Saved data entries
BEGIN
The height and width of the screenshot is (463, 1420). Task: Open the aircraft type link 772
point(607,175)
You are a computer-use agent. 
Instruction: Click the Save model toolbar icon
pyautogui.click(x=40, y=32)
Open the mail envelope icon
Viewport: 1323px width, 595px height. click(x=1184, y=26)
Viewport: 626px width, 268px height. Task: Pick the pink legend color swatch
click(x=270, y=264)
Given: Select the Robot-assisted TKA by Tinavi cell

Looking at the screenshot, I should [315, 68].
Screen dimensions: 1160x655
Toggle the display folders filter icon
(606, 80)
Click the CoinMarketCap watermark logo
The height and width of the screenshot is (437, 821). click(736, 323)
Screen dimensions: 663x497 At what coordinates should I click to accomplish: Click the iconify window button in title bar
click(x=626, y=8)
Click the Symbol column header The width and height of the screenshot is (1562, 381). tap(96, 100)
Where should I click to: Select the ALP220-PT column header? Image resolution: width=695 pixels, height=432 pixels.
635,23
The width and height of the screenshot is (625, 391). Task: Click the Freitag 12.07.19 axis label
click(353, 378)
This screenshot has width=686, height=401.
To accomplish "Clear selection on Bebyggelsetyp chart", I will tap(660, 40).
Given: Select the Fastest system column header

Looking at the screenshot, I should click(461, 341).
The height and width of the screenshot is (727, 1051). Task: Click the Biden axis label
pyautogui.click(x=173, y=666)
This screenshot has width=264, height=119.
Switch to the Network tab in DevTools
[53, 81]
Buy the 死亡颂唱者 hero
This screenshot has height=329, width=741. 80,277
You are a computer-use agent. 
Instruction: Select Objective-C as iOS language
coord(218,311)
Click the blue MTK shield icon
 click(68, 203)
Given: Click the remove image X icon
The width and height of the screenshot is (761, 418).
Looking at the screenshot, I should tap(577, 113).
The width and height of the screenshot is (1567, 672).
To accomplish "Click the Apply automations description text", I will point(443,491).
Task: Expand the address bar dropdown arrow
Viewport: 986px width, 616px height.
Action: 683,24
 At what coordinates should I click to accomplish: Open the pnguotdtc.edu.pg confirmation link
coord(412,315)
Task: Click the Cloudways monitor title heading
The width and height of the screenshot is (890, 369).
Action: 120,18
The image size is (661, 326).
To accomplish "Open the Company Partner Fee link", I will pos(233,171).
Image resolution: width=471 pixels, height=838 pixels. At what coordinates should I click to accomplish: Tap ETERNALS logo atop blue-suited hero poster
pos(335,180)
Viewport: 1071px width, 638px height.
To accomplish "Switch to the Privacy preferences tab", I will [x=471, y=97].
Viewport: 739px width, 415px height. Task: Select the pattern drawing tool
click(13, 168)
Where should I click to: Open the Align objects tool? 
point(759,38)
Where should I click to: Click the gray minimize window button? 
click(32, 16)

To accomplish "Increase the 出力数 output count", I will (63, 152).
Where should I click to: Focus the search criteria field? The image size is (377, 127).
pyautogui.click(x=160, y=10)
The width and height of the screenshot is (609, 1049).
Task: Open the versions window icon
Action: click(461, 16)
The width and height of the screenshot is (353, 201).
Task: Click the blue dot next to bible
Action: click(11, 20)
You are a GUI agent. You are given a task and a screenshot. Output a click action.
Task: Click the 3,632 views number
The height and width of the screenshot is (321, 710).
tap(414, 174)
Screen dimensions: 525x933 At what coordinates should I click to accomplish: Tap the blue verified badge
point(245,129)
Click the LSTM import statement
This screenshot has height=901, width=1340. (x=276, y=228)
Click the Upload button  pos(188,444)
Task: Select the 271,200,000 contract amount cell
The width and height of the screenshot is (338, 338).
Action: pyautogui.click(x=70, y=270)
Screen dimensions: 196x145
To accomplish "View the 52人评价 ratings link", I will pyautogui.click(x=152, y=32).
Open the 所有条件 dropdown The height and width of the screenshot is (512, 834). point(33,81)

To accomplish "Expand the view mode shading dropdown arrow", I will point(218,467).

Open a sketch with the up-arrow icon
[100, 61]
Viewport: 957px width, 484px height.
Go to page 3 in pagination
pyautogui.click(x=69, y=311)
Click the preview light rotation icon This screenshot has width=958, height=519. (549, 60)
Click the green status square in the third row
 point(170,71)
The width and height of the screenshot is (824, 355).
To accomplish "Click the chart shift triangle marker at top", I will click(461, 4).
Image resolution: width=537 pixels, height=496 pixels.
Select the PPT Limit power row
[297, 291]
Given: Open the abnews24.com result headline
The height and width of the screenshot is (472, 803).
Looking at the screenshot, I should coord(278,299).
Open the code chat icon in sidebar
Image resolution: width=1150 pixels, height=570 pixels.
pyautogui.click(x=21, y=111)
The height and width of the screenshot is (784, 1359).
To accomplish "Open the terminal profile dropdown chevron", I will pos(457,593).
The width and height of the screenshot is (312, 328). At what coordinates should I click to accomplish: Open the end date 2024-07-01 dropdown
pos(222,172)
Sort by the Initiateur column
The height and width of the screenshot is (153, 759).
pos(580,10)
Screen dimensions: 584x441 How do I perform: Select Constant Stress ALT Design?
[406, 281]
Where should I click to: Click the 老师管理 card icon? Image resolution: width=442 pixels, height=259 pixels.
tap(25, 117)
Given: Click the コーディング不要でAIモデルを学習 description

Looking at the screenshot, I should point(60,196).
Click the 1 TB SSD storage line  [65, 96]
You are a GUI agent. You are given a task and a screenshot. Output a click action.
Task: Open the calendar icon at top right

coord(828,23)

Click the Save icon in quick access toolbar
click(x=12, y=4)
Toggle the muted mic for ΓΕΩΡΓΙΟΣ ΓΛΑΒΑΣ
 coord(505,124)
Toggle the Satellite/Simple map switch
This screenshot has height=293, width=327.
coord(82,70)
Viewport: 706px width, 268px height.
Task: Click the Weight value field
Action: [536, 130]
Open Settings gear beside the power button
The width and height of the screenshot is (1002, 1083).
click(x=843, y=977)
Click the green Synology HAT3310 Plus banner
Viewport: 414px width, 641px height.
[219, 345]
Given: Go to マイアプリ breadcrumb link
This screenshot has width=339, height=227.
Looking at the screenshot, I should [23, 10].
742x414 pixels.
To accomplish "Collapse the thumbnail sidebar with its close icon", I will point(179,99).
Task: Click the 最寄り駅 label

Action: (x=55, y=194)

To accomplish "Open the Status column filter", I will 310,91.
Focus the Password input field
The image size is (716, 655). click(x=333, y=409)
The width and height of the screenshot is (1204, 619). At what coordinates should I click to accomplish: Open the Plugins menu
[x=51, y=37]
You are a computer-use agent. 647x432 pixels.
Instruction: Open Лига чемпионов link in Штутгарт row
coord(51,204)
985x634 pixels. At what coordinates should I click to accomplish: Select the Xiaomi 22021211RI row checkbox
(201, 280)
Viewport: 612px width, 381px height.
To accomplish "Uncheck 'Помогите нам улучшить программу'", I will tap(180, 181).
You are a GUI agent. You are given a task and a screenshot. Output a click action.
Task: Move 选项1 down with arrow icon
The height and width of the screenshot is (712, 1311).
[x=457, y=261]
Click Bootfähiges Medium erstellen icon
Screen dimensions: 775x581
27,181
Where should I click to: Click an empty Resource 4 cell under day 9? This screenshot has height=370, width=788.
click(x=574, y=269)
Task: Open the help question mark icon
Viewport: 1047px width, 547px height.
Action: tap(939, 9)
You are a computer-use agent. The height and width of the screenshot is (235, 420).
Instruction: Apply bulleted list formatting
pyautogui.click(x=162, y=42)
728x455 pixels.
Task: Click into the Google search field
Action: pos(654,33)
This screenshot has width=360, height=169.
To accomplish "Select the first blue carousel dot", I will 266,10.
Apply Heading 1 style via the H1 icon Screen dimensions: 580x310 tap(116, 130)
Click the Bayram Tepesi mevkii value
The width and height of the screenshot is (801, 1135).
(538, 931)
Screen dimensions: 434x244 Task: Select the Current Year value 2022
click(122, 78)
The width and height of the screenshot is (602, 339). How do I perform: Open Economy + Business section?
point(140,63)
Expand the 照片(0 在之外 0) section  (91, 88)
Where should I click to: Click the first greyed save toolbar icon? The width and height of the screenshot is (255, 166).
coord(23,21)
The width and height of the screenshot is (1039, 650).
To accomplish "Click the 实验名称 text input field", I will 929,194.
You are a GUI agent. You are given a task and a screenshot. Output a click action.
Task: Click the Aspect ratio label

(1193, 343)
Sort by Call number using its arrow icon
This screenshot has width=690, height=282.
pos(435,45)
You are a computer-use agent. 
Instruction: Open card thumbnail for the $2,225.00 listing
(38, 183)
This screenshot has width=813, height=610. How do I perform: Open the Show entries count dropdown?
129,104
END
**Work to be completed:** In the records above, find each line that mentions the word "Expand", and copy it.

**Expected answer:**
Task: Expand the address bar dropdown arrow
To accomplish "Expand the view mode shading dropdown arrow", I will point(218,467).
Expand the 照片(0 在之外 0) section  (91, 88)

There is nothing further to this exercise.